Und wie denkt Herr Stötzel über seine eignen christlich-socialen Parteigenossen?
Er sagte am 14. Januar in der Altenessener Versammlung: (siehe Ref. in Nr. 10 d. Ztg.) er habe die Candidatur nicht abgelehnt, um der Centrumspartei im hiesingen Kreise die Schmach zu ersparen, mit seinem Socialdemokraten sich in der Stichwahl messen zu müssen, welcher Fall durch sein Ablehnen sicher eingetreten wäre. Herr Stötzel ist also der Meinung, daß eine große Zahl seiner christlich-sicialen Parteigenossen eher einem Socialdemokraten als dem Centrumsmitgliede Herrn v. Forcade ihre Stimme geben würden. – Am 23. Januar kämpfen die Socialdemokraten gemeinsam mit den Christlich-Socialen gegen den Centrums-Candidaten Herrn v. Forcade.
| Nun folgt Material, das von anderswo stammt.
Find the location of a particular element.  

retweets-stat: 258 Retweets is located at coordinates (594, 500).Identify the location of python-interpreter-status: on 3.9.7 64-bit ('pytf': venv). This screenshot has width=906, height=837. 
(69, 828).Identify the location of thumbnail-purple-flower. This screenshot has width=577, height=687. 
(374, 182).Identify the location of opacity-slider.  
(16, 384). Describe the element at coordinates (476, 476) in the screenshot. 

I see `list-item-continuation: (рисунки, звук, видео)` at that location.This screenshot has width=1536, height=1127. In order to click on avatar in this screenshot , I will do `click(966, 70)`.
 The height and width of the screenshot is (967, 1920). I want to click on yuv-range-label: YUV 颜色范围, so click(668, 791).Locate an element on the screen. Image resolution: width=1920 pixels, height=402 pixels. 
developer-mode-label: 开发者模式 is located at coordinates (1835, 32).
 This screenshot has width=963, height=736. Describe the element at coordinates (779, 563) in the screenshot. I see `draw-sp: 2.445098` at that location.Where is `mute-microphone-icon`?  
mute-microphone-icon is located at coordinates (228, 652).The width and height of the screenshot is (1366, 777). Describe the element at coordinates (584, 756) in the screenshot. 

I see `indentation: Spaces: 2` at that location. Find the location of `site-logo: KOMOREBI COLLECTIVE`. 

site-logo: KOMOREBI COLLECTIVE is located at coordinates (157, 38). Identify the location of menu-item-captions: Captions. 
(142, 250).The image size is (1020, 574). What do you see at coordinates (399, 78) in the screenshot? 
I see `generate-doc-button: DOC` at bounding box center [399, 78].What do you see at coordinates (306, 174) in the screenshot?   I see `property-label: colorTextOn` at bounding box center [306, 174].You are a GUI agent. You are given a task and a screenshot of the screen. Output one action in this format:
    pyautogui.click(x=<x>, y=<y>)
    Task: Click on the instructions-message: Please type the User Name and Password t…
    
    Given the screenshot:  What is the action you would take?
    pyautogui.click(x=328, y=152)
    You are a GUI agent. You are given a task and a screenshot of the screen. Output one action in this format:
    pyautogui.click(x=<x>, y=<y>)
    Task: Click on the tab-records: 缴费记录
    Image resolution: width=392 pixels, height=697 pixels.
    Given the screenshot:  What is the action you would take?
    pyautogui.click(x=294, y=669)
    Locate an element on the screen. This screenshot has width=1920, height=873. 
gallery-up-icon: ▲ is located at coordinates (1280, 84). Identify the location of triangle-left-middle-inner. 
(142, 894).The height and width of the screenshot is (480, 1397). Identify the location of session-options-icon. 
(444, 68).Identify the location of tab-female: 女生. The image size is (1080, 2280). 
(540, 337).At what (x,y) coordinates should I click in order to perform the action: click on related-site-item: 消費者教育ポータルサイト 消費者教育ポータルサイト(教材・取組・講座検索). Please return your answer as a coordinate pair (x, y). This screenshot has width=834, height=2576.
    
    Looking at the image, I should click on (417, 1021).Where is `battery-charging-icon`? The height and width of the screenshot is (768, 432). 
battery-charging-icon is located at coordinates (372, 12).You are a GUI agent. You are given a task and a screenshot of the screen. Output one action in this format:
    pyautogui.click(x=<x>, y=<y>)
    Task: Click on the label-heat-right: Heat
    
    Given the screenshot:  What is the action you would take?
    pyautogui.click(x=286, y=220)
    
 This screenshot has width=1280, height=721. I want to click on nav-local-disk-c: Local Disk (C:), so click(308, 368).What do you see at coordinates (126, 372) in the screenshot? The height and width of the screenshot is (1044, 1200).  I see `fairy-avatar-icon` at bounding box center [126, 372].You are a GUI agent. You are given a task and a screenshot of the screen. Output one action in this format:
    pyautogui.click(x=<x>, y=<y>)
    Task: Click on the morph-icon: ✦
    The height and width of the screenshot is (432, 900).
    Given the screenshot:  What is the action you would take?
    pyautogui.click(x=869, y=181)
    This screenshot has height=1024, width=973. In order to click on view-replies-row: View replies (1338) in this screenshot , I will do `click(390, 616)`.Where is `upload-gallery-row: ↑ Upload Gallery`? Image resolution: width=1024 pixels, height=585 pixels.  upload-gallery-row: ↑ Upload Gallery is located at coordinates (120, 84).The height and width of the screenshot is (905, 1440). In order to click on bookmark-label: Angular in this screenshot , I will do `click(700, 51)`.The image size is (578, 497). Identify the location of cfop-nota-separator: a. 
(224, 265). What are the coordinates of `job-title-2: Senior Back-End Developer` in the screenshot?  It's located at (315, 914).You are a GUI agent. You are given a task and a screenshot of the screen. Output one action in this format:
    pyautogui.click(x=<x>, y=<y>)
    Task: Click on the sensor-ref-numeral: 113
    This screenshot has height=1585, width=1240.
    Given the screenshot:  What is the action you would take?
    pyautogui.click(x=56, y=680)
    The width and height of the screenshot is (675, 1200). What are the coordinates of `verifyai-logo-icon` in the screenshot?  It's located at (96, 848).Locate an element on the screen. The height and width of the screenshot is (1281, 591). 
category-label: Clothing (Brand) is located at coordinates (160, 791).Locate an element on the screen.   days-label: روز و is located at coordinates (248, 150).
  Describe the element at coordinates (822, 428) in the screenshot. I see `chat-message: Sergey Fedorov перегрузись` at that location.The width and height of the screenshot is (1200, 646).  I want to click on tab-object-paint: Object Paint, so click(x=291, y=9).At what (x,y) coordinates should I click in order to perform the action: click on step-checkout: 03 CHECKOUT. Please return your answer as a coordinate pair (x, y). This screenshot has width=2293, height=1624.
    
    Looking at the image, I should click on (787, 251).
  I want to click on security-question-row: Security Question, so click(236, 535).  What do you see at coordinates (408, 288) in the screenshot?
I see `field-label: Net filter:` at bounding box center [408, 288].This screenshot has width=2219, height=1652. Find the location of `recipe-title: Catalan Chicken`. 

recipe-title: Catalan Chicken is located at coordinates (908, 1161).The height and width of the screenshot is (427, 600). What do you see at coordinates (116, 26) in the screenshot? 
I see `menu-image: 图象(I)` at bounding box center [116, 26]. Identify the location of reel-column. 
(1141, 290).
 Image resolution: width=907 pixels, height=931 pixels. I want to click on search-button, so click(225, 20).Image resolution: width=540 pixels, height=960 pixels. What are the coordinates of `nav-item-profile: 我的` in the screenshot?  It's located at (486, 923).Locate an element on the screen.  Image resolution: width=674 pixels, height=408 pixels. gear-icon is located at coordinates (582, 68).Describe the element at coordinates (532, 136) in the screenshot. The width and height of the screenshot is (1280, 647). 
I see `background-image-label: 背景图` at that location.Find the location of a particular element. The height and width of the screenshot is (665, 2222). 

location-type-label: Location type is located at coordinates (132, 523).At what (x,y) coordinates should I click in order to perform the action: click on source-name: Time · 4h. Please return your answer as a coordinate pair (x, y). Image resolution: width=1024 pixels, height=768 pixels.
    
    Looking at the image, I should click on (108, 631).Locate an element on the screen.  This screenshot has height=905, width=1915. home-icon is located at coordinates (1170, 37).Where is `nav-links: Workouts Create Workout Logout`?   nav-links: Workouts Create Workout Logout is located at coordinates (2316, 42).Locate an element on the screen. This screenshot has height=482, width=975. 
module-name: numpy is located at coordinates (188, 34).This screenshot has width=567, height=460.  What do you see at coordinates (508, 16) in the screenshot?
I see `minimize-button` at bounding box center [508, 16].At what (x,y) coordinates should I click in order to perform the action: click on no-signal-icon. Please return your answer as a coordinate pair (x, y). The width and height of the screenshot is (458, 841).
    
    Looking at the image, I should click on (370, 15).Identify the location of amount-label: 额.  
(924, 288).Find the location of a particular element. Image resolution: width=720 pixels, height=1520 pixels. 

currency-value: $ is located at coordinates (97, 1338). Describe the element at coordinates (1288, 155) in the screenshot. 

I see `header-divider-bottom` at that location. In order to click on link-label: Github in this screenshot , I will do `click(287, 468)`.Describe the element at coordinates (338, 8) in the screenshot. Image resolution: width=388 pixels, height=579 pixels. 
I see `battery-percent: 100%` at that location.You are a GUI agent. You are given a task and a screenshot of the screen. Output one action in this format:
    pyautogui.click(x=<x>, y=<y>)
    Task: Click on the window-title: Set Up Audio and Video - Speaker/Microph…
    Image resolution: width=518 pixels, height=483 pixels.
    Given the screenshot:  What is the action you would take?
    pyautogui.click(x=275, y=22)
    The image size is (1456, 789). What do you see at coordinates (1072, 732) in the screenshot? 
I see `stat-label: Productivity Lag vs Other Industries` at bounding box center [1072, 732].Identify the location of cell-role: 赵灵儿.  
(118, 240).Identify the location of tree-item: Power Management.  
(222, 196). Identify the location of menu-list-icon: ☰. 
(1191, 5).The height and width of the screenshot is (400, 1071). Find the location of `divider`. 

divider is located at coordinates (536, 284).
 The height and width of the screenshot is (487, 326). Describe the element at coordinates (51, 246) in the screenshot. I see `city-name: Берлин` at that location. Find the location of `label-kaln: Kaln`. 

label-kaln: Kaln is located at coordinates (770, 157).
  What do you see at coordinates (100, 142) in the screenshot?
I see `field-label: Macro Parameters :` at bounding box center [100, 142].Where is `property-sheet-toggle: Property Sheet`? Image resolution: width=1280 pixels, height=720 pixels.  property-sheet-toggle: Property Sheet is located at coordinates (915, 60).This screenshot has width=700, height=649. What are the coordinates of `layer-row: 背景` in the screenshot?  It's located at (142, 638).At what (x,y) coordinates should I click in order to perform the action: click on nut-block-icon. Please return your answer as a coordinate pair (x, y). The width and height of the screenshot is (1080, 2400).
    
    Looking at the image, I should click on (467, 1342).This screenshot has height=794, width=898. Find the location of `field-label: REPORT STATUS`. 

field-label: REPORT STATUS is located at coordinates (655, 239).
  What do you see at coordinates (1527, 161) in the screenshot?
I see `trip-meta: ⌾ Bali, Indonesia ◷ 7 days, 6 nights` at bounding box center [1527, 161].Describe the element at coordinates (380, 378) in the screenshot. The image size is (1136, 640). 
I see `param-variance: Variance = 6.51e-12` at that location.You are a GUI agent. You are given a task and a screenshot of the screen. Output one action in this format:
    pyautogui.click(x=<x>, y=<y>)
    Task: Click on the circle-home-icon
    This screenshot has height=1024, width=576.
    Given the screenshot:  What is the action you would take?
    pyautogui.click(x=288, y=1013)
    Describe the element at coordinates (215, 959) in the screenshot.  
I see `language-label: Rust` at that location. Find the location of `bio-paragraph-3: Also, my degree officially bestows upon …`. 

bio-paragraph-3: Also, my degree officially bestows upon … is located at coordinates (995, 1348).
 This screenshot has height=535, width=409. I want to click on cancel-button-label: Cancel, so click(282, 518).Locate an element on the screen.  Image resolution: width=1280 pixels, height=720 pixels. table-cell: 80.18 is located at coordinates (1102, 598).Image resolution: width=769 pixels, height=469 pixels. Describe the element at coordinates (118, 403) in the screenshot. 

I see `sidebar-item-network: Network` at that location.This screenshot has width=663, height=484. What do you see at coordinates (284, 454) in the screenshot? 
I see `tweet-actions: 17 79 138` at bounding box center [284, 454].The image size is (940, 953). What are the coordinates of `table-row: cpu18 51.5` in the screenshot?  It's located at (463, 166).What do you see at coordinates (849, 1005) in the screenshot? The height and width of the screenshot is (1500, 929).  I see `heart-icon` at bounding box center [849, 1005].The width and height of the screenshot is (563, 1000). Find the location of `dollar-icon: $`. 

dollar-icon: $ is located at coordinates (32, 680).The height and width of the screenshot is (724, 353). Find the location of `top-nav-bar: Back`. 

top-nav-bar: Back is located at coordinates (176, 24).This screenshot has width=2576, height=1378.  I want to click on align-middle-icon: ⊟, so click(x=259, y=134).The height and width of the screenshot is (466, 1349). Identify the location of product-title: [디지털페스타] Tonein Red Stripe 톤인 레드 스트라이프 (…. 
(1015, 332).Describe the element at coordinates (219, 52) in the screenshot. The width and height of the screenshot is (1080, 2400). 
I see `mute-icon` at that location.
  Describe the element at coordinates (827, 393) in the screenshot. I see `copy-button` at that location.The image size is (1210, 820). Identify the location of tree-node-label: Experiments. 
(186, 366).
Katholische Wähler! Kannst und darfst du Schulter an Schulter kämpfen mit den Socialdemokraten gegen deine Glaubensgenossen, die Vertreter des Centrums?
Die Socialdemokraten predigen den Umsturz, predigen und erstreben die Vernichtung der katholischen Kirche, lehren den nackten Unglauben; sie leugnen das Dasein Gottes, die Unsterblichkeit der Seele, Himmel und Hölle. Und Bebel, der Führer der Socialdemokraten, erklärt öffentlich: „die Katholiken sind unsere Todfeinde“.
Katholiken! Wen wollt Ihr? Den von den Christlich-Socialen und Socialdemokraten empfohlenen Herrn Stötzel?
Nimmermehr!
Wir wählen den vom Centrum empfohlenen bewährten Herrn Obertribunalsrath v. Forcade in Berlin.
Das Wahlcomitee der kath. Volkspartei.